B7-H3 (CD276) is a molecule with co-stimulatory function. This means that it is not part of the direct contact between a T cell and its target which involves interaction of the T cell receptor and the target presented by a macrophage (the activation-the stimulatory step), which is required to stimulate the T cell, but an addition interaction (co-stimulation) between the T cell and the macrophage that is required to make the activations step cause multiplication of the T cell. Without it they are switched off. The firs of these co-stimulatory molecules was B7-1 (CD80) and B7-2 (CD86) which interacts with CD28 and CD152. The B7-H3 is anchored into the cell membrane but it can also be cleaved and shed into the fluid outside cells and get into the blood and this is called soluble B7-H3. This can inhibit some immune functions and so it is consistent with the observation that with lower sB7-H3 there was more disease activity such that it was lower in Msers than health controls and within MSers it was lower during attacks than in remission. Is this cause or consequnce?
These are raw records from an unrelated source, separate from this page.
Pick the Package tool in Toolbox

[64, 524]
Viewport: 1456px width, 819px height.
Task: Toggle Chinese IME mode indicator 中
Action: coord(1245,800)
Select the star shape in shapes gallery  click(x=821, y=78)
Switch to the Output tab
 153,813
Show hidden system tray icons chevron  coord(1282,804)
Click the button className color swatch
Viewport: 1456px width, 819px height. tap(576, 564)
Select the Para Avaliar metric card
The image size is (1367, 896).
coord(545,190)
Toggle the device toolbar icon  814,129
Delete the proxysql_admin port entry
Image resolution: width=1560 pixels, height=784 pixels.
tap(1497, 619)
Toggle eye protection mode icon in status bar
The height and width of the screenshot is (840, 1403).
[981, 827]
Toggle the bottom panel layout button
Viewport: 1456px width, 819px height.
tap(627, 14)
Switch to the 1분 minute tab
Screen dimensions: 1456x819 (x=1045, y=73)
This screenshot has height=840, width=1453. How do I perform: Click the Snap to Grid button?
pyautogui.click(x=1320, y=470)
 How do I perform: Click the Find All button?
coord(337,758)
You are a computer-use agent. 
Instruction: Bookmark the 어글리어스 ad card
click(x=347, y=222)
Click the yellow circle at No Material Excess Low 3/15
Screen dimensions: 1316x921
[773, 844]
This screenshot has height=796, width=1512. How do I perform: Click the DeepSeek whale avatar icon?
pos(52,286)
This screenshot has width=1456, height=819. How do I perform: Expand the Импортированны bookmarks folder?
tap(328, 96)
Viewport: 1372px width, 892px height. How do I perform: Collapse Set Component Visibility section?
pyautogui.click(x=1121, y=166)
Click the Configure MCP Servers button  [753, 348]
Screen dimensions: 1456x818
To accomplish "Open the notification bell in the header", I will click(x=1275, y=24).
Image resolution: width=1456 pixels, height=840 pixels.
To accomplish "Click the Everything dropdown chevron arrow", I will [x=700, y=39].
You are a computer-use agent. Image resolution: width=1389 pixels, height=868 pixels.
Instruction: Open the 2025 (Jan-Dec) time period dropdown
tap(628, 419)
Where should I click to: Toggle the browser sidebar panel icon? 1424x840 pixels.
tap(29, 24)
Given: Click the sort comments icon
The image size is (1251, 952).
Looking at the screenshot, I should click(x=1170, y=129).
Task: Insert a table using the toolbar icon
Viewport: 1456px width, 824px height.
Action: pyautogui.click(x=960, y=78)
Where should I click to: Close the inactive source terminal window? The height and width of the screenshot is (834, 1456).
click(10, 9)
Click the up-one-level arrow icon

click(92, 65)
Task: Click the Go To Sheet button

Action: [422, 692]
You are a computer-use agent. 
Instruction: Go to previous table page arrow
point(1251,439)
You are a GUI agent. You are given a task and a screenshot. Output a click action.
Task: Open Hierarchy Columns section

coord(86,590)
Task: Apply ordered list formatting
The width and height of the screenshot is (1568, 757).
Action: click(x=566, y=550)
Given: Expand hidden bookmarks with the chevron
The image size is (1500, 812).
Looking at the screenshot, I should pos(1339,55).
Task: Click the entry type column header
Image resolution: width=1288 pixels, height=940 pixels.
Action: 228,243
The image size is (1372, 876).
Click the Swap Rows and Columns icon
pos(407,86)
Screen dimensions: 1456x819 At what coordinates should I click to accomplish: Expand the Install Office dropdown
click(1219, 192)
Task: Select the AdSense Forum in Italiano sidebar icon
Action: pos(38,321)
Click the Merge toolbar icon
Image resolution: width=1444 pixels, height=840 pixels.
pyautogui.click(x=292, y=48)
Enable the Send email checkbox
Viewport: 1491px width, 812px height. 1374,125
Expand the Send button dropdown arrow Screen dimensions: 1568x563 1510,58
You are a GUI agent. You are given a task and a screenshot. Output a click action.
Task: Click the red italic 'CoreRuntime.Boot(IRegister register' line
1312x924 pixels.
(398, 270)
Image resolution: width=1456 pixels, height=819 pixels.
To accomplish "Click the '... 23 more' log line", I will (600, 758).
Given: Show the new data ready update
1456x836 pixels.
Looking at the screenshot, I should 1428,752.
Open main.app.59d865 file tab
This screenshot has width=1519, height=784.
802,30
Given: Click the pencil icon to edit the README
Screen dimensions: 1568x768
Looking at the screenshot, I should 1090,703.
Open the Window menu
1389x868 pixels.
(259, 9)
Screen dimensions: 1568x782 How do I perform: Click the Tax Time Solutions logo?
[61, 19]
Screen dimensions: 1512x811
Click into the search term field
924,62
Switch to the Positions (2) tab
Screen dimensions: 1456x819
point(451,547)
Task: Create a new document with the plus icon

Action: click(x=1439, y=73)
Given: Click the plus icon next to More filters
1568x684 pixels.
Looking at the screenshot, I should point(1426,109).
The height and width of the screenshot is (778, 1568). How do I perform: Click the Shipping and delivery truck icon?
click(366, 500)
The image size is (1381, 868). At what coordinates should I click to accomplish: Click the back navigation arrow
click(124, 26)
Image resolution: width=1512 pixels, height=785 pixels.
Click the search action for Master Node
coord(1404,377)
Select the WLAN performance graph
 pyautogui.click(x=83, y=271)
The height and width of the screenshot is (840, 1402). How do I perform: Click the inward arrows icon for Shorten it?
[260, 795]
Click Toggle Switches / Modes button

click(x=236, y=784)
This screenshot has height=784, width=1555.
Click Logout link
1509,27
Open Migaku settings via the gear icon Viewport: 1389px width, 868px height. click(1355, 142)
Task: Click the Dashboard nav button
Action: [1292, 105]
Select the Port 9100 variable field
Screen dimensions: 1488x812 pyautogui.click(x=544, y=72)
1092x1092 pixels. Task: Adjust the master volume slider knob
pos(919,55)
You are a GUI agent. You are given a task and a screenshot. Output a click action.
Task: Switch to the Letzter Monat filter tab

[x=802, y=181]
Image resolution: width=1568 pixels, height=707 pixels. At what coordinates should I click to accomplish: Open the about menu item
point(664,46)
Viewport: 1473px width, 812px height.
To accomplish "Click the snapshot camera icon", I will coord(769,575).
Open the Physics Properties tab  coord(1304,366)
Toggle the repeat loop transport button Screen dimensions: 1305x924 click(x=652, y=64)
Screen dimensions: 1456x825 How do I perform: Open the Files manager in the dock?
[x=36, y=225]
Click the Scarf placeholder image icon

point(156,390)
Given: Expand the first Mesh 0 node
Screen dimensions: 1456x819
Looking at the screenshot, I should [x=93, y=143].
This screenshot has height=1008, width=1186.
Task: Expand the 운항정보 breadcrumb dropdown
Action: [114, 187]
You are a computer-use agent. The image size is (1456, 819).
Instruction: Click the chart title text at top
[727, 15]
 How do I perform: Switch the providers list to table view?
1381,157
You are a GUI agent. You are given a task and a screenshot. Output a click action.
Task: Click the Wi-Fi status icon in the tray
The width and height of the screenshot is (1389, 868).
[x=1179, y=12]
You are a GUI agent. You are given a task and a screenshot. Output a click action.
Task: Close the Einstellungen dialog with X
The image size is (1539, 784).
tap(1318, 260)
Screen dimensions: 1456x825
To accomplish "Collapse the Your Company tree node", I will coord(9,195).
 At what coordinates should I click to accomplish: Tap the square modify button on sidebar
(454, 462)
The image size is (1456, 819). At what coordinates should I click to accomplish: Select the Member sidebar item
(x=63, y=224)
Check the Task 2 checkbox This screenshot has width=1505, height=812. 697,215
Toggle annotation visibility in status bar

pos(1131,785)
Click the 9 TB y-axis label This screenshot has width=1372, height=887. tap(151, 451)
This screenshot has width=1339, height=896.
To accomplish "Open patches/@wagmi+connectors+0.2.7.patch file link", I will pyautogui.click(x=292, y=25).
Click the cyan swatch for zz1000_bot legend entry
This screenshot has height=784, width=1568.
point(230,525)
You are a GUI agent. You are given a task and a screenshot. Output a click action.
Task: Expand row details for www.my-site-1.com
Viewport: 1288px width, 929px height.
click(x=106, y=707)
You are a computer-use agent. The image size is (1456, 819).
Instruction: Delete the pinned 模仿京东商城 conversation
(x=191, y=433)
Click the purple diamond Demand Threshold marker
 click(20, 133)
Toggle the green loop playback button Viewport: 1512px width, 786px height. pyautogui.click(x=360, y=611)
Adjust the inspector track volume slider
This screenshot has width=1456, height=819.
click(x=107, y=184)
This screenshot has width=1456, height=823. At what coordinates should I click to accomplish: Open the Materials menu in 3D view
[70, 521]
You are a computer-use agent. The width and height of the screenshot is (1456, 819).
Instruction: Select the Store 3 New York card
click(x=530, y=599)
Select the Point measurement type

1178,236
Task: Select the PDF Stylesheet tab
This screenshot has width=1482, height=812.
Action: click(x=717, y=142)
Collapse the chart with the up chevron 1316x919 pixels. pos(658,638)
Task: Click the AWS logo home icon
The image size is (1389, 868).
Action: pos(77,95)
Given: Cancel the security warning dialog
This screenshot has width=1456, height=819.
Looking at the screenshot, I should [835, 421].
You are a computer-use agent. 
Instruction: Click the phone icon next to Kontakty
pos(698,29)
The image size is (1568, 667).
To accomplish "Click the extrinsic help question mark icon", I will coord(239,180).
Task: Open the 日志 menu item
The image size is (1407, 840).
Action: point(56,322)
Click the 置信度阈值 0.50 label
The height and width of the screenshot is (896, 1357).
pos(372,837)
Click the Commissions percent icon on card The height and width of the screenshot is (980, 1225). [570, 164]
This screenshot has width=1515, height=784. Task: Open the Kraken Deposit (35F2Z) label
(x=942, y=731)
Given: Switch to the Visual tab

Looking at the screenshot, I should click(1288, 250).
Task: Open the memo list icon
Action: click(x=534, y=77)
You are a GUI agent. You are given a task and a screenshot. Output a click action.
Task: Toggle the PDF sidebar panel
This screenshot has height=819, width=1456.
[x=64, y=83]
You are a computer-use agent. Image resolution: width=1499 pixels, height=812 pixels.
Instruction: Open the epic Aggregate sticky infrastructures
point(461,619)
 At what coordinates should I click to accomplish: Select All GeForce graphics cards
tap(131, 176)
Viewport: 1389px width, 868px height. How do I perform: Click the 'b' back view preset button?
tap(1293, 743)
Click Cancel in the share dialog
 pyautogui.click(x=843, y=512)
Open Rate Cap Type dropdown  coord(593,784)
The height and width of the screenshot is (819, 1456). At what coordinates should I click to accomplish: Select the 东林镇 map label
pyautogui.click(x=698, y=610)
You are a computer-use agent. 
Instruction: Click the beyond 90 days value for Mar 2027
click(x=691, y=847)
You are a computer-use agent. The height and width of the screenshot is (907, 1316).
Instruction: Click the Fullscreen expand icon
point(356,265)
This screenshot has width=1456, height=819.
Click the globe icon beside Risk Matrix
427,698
Is this going to be a biomarker, if is the results show significance of only p<0.05 then this is not very likely as there will be too much overlap between groups.
This reminds of a story, we wanted some fresh MSer CSF and also some healthy controls, so whilst we were asking MSers to do this we thought that we should be willing to do this also so Prof G, MouseDoctor II and Myself all volunteered to have this done. However it was not considered ethical, because of doing an unnecessary procedure with risks if it went wrong and so we never got the samples. This is another example what is OK in one country or with one committee, may not be OK in another.